■ **Selected text**:
As its title implies, Tim Fitzpatrick's compendious Playwright, Space and Place in Early Modern Performance offers a detailed analysis of the intricate relationship between Renaissance playwrights and the semiotics of received spatial conventions in theaters like the Globe, the Rose, the Red Bull, the Fortune, and the Cockpit. Building on the work of such scholars as Andrew Gurr, Alan Dessen, Leslie Thompson, Mariko Ichikawa, Bernard Beckerman, and others, the author argues convincingly that most early modern stages had two double doors, each approximately six feet wide, that opened onto the stage and hinged back against the tiring house wall. He posits further that instead of a third door, assumed by some scholars to be centrally located, most of these theaters had a concealment space upstage center, cloaked by a curtain, in which characters could hide temporarily, but without access to and from the tiring house.

Linking his conclusions to an exhaustive survey of over fifty playscripts ranging from Macbeth and King Lear through Cupid's Whirligig, Hengist King of Kent, The Battle of Alcazar, and A Knack to Know an Honest Man, he moves smoothly through three sequential subdivisions: "Onstage and Offstage Resources in Early Modern Performance," "Establishing a Sense of Place and Fictional World," and the somewhat inelegantly titled "A Spatially-Based Stage Management and Meaning-Making System." Based on what Fitzpatrick calls a "triangular division of the fictional world" (195), each theatrical moment is split into three separate areas: "here," "outwards," and "inwards." That is, the stage represents where the action is currently taking place; the first of the two doors usually leads to the outside world; and the other door generally ushers characters into an interior locus such as a study, bedroom, council chamber, or similarly cloistered environment.

■ **Task item**: In the review above, how wide does Fitzpatrick argue each of the two double doors on most early modern stages was?

■ **Dataset extract**:
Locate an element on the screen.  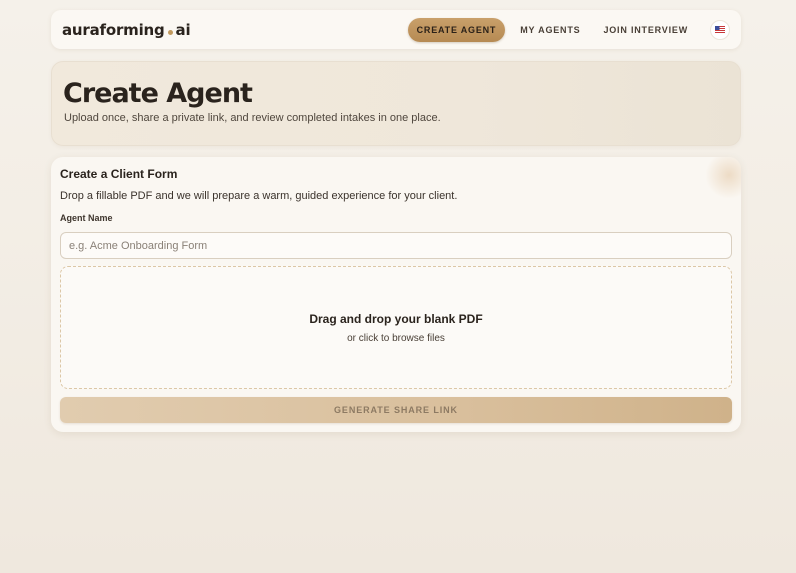
logo-text: auraforming is located at coordinates (114, 30).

■ **Written solution**: Approximately six feet wide.